The aim of learning vector quantization (LVQ) is to find vectors within a multidimensional space that best characterise each of a number of classifications. One use of the output vectors is as a minimal reference set for the nearest neighbour algorithm.

The algorithm requires a multidimensional space that contains pre-classified training data. Into this space are placed a number of movable vectors which are themselves distributed among the classes present in the training data (1…n movable vectors for each class). Placement can either occur at random or (as an optimization) based on some theory as to where the vectors are likely to end up. Then:

• a training data item is chosen at random;
• the class of the training data item is compared with the class of the closest movable vector;
• if the classes agree, the movable vector is moved towards the training data item;
• if they disagree, the movable vector is moved away from the training data item.
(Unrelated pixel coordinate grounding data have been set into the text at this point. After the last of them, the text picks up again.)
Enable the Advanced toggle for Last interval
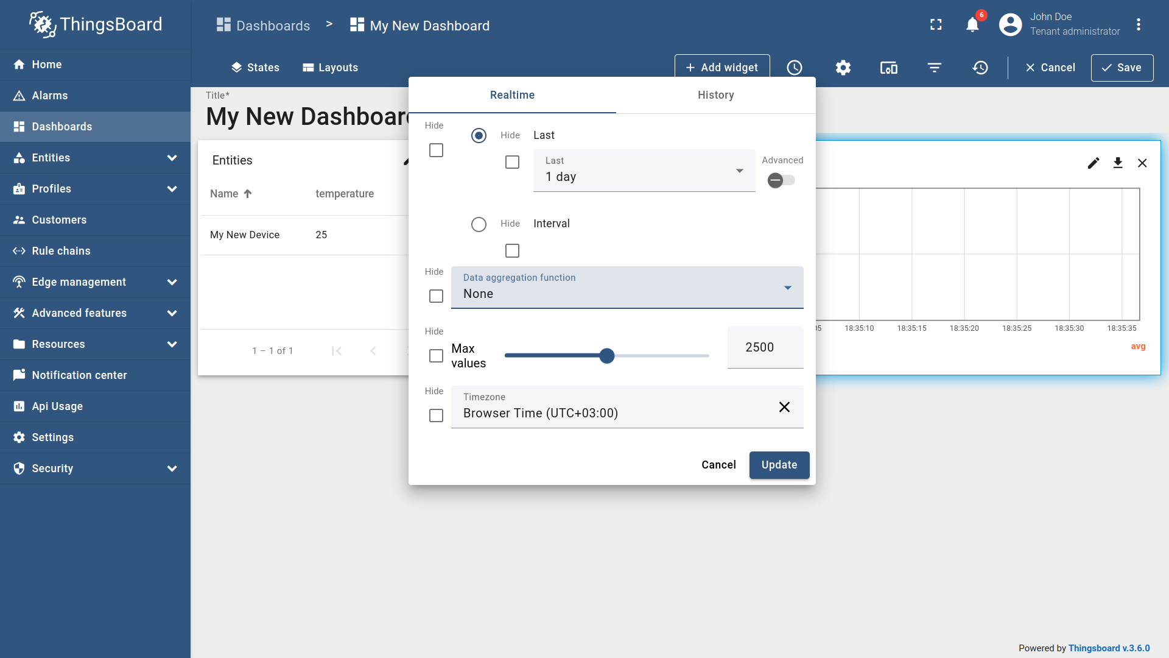This screenshot has height=658, width=1169. (781, 180)
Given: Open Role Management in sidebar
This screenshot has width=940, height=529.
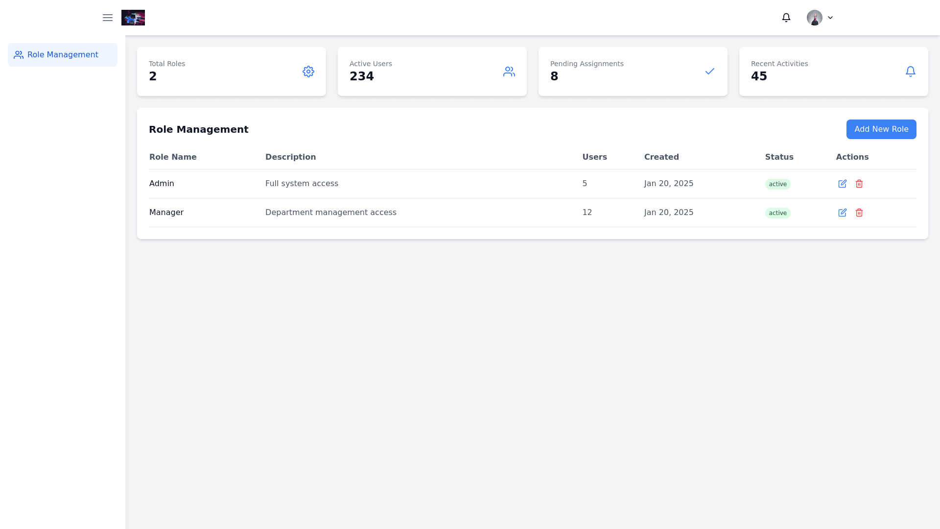Looking at the screenshot, I should point(63,55).
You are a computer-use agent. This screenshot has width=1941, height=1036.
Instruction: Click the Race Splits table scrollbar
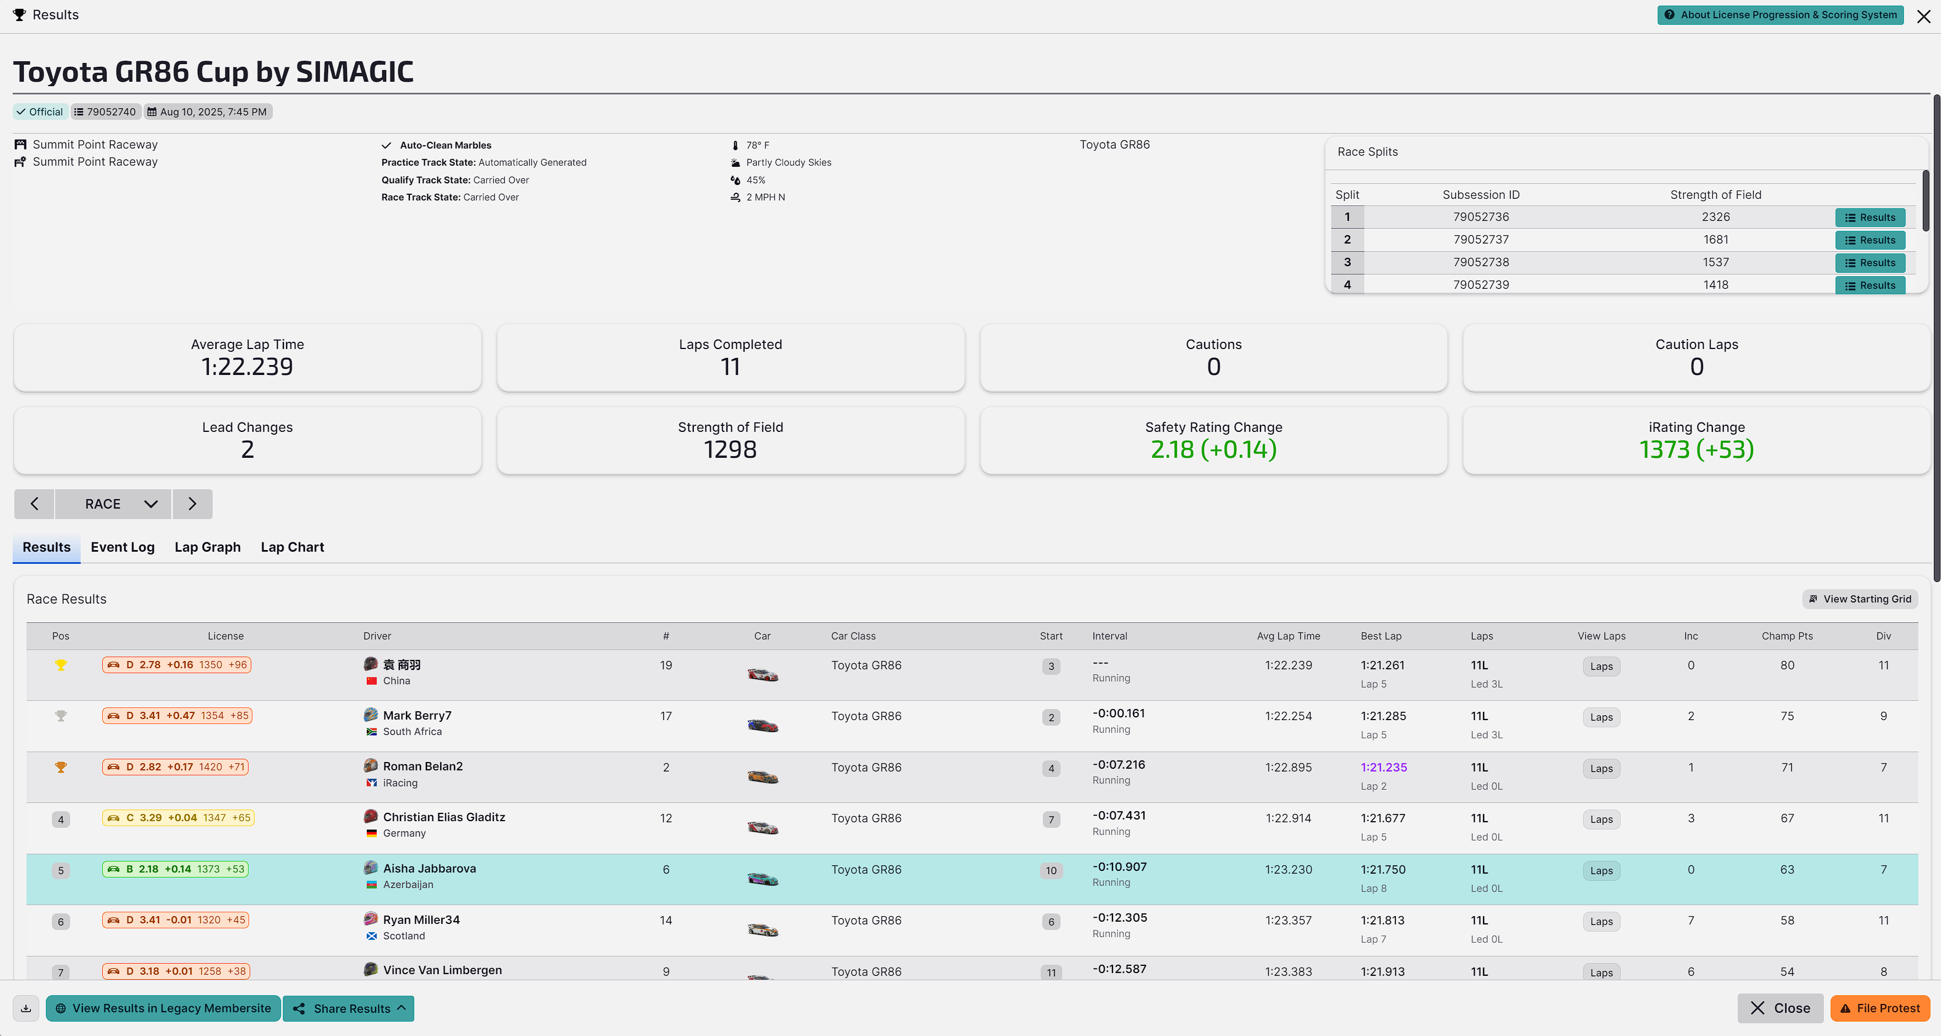1925,200
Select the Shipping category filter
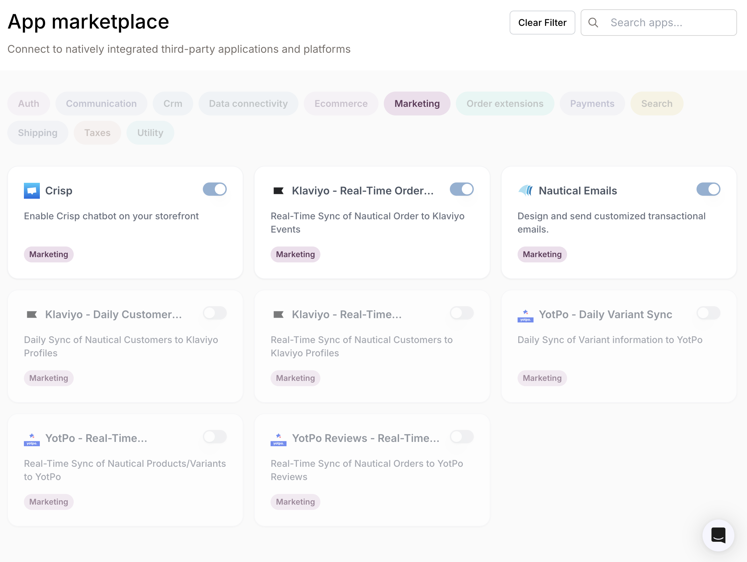Image resolution: width=747 pixels, height=562 pixels. point(37,133)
The aim is that the movable vectors should end up at their centres of their respective classes. However, because this is not mathematically provable and may not always work in practice if the classes are not clearly delineated within the vector space. For this reason, other algorithms are likely to perform better than LVQ in most scenarios.

The learning rate is the distance that the movable vectors are moved with each step. If it is constant, learning has to be stopped after an arbitrarily chosen number of steps because otherwise the vectors will never stop moving. To prevent this problem, it is also possible gradually to reduce the learning rate as the number of completed steps increases.

LVQ is a relatively old algorithm that was first discovered within the context of neural networks and is often described in terms of them; the way an individual neuron within some neural networks such as perceptrons is trained is isomorphic to the vector-based description above.